Transformers: Difference between base and large tokenizer?

Created on 28 Mar 2019 · 4Comments · Source: huggingface/transformers

I understand that a cased tokenizer and an uncased one are surely different because their vocabs are different in casing, but how does a base tokenizer different from a large tokenizer? Does a large tokenizer have a larger vocab?

Discussion wontfix

Source

ZhaofengWu

Most helpful comment

I did a diff on the two vocabulary files and there is no difference. As long as you use the uncased version at least. I haven't investigated others.

mhattingpete on 8 Apr 2019

👍2

All 4 comments

I haven't looked in the details of the vocabularies for each model.
If you investigate this question, be sure to share the results here, it may interest others as well!

thomwolf on 3 Apr 2019

I did a diff on the two vocabulary files and there is no difference.
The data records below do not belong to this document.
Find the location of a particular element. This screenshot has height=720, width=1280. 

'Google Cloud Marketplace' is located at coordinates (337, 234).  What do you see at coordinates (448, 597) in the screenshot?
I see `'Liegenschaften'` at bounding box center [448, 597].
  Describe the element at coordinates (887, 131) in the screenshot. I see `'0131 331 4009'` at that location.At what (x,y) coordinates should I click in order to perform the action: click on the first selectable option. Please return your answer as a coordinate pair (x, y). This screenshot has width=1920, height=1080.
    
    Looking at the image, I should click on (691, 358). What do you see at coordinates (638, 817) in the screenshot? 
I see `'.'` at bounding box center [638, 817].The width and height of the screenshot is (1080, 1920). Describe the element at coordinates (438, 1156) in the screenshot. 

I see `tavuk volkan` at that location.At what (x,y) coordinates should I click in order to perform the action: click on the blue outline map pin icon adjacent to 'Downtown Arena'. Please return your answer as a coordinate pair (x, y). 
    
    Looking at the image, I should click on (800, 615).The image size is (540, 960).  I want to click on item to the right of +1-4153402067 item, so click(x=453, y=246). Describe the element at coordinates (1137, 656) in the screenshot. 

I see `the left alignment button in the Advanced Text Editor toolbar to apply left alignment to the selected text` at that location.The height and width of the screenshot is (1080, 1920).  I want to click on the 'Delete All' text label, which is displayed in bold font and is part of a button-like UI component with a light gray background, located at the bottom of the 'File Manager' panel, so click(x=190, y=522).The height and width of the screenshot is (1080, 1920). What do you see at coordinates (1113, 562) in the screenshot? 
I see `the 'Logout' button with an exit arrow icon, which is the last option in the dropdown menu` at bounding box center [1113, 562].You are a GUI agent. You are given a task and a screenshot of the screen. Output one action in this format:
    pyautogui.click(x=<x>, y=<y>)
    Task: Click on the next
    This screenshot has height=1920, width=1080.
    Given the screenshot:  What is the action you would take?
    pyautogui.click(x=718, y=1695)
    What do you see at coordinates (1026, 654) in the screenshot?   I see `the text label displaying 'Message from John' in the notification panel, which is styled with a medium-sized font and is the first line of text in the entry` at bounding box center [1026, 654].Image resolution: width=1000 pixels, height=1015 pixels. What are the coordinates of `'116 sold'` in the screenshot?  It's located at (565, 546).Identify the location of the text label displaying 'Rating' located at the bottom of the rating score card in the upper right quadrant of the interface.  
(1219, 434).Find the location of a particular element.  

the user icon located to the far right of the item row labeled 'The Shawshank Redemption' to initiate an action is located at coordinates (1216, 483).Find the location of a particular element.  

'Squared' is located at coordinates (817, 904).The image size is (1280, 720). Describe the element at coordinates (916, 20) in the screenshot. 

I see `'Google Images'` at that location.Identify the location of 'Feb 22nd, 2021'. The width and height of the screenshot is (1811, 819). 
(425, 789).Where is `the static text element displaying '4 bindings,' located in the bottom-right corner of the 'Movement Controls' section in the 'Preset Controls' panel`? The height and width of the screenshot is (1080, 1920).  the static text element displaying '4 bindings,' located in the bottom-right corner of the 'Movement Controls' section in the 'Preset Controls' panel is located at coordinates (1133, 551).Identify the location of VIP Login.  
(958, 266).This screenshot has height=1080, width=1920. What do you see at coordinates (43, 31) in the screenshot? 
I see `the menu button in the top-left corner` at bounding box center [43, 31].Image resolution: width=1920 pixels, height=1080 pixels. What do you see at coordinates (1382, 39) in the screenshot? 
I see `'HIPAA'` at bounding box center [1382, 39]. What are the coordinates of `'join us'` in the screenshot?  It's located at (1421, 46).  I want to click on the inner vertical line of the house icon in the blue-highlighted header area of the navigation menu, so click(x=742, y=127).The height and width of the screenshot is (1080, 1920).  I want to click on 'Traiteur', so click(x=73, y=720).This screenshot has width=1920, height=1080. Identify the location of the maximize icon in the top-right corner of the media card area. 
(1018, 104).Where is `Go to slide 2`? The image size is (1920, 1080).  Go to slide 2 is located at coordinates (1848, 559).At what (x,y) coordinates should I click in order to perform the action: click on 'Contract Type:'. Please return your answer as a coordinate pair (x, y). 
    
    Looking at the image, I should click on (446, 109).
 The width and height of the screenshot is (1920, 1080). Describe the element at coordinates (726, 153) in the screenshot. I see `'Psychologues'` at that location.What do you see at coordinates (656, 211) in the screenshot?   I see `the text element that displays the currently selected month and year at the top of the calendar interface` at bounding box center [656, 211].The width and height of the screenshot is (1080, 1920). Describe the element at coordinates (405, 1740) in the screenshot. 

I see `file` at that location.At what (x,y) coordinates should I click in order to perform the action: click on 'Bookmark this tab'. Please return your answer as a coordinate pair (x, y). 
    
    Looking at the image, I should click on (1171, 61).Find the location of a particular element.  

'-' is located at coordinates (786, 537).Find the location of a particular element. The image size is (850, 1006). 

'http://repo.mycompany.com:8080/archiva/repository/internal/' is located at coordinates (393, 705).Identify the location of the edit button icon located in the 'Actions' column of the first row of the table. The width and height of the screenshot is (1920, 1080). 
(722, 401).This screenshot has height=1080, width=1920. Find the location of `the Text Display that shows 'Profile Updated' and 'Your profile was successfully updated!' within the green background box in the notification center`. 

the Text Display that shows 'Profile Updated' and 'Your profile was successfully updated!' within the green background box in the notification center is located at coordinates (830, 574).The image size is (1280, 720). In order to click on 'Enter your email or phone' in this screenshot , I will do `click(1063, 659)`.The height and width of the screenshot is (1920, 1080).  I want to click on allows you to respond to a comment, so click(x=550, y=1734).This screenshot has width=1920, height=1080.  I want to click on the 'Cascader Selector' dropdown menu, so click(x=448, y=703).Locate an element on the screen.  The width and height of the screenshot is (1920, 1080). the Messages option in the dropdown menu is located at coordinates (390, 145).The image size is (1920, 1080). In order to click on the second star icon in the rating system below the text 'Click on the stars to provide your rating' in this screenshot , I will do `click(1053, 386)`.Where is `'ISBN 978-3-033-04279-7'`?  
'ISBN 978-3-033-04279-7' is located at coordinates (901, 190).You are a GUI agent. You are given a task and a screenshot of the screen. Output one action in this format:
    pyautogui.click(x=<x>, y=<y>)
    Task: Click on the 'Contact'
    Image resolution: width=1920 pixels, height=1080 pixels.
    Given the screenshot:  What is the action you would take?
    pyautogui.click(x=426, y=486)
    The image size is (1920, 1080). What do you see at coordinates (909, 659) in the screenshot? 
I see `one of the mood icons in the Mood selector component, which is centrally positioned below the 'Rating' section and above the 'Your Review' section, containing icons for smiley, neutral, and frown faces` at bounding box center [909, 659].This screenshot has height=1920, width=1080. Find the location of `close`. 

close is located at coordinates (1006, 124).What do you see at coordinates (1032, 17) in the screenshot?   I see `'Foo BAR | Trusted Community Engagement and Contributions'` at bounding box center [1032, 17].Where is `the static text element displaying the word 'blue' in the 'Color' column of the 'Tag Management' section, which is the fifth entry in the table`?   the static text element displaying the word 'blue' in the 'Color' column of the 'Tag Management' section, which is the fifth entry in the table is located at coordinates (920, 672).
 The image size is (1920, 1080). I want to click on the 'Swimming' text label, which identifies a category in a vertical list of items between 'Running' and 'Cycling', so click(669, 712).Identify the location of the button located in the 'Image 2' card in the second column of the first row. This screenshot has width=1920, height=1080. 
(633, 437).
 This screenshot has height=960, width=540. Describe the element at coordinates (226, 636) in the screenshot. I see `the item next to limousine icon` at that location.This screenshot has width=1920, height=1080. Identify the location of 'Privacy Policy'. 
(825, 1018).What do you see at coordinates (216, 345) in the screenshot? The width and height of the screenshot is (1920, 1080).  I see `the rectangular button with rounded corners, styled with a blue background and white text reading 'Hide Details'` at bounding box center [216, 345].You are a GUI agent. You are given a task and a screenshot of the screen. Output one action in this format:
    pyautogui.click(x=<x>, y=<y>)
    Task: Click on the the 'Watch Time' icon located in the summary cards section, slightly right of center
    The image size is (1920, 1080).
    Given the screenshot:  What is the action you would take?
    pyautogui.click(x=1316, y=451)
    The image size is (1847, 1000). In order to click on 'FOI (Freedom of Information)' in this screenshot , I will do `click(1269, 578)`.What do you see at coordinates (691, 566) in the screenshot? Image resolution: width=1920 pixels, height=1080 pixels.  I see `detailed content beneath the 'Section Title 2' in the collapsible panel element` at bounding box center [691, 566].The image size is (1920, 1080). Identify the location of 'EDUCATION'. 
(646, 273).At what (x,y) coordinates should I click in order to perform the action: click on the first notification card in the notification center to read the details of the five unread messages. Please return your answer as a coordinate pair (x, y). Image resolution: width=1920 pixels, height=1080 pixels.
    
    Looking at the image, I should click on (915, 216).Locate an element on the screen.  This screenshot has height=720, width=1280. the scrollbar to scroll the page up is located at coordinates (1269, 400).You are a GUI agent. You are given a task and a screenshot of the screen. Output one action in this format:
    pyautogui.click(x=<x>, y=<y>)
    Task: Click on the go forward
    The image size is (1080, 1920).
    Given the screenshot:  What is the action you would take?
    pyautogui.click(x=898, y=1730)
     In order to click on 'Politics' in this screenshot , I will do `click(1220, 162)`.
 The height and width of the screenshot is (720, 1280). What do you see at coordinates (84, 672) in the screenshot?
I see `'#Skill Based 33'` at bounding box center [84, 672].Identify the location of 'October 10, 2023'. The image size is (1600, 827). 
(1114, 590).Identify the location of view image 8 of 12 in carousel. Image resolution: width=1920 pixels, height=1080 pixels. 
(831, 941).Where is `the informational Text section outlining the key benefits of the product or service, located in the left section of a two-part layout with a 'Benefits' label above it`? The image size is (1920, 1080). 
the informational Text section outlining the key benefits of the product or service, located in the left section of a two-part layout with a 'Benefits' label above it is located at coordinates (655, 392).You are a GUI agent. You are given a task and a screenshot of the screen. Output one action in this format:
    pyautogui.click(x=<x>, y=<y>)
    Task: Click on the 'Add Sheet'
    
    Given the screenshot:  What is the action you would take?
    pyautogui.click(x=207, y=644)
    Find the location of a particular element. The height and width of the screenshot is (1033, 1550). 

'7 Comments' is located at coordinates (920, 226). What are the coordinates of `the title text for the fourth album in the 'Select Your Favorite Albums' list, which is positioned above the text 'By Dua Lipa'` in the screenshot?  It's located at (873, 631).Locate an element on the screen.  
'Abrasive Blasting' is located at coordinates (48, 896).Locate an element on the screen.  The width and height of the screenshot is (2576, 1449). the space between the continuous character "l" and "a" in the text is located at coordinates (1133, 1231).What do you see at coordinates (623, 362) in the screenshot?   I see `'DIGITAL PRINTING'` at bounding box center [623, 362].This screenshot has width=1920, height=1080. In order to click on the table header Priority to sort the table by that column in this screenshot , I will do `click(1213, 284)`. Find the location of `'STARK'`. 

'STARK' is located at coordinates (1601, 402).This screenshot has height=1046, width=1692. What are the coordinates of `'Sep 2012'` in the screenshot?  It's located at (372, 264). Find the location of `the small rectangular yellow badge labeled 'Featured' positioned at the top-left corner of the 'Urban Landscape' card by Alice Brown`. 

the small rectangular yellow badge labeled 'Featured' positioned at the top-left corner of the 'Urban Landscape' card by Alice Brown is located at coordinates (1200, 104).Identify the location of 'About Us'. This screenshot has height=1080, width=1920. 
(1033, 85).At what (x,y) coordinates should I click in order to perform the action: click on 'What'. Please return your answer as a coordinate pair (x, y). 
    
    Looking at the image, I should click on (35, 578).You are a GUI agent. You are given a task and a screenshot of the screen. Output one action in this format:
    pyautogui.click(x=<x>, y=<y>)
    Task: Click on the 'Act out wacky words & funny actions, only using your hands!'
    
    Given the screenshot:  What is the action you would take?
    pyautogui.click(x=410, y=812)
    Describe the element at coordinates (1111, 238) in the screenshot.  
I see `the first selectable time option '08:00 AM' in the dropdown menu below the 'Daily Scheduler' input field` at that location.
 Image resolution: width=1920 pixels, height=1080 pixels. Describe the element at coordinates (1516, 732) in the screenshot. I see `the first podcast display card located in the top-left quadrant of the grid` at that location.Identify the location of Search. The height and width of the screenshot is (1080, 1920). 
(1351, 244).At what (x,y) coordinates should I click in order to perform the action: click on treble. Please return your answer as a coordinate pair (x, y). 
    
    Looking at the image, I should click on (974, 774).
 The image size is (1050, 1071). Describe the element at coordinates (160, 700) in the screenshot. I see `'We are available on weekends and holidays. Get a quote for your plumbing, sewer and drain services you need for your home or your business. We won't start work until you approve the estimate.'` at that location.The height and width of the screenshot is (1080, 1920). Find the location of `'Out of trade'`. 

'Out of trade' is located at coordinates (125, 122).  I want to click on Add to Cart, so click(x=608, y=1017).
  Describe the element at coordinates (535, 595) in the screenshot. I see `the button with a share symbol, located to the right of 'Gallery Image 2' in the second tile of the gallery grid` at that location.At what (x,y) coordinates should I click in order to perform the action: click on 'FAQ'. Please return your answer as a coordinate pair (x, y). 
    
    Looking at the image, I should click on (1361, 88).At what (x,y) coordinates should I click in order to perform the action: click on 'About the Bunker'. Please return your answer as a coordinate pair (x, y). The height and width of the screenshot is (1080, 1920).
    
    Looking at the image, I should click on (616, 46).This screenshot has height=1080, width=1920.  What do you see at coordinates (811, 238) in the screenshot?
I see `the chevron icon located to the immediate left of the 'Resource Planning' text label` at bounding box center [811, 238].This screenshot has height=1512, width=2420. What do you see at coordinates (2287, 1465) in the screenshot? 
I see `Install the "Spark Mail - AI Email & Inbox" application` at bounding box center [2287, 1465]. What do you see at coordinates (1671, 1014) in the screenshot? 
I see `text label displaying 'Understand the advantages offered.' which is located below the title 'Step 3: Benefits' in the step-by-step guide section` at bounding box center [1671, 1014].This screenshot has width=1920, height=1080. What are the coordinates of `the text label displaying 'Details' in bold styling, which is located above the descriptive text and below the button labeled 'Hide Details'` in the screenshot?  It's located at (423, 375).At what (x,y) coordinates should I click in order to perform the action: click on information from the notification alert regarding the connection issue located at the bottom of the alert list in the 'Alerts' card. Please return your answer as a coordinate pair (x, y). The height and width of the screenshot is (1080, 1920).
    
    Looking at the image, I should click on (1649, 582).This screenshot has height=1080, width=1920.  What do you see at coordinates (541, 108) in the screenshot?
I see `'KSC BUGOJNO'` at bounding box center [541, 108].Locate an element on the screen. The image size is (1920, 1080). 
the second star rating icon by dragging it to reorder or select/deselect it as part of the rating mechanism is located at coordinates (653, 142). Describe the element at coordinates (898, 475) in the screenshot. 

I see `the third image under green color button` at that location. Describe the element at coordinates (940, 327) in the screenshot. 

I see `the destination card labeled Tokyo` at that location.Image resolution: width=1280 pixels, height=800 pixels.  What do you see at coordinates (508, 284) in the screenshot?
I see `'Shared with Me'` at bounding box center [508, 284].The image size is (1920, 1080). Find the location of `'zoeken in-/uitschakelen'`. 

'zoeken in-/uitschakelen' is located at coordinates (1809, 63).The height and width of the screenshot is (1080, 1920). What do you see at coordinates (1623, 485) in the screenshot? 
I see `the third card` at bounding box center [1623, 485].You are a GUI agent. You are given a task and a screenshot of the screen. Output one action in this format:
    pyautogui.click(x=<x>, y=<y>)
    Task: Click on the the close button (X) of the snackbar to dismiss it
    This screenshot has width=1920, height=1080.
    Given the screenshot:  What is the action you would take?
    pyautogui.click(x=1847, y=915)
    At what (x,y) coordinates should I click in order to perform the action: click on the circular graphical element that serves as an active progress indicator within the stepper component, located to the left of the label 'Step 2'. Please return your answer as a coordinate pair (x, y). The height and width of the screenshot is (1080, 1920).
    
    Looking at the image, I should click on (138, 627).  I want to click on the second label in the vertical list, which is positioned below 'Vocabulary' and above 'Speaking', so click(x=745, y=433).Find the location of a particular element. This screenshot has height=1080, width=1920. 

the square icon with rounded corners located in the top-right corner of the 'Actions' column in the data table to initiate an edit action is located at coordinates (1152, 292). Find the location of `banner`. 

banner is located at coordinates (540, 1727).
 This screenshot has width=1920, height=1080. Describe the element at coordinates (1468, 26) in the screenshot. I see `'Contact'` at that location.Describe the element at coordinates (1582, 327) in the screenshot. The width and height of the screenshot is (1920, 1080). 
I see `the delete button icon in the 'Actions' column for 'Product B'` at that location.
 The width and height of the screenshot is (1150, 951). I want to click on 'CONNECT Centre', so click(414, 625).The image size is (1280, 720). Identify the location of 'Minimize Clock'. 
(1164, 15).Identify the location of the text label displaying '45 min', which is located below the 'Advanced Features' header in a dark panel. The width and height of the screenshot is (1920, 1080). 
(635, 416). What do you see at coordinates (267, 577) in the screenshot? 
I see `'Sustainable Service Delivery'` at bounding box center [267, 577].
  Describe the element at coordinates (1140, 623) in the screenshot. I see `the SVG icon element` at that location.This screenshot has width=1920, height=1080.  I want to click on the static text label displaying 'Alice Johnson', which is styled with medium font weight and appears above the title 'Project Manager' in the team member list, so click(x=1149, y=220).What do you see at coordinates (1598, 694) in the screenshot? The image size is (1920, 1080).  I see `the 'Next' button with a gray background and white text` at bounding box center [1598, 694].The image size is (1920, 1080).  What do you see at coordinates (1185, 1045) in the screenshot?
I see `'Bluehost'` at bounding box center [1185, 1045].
As long as you use the uncased version at least. I haven't investigated others.

mhattingpete on 8 Apr 2019

👍2

This issue has been automatically marked as stale because it has not had recent activity. It will be closed if no further activity occurs. Thank you for your contributions.

stale[bot] on 7 Jun 2019

I can validate @mhattingpete 's research.
I tokenized a big collection of text with the uncased tokenizer from both the base and the large model and both tokenizations are identical.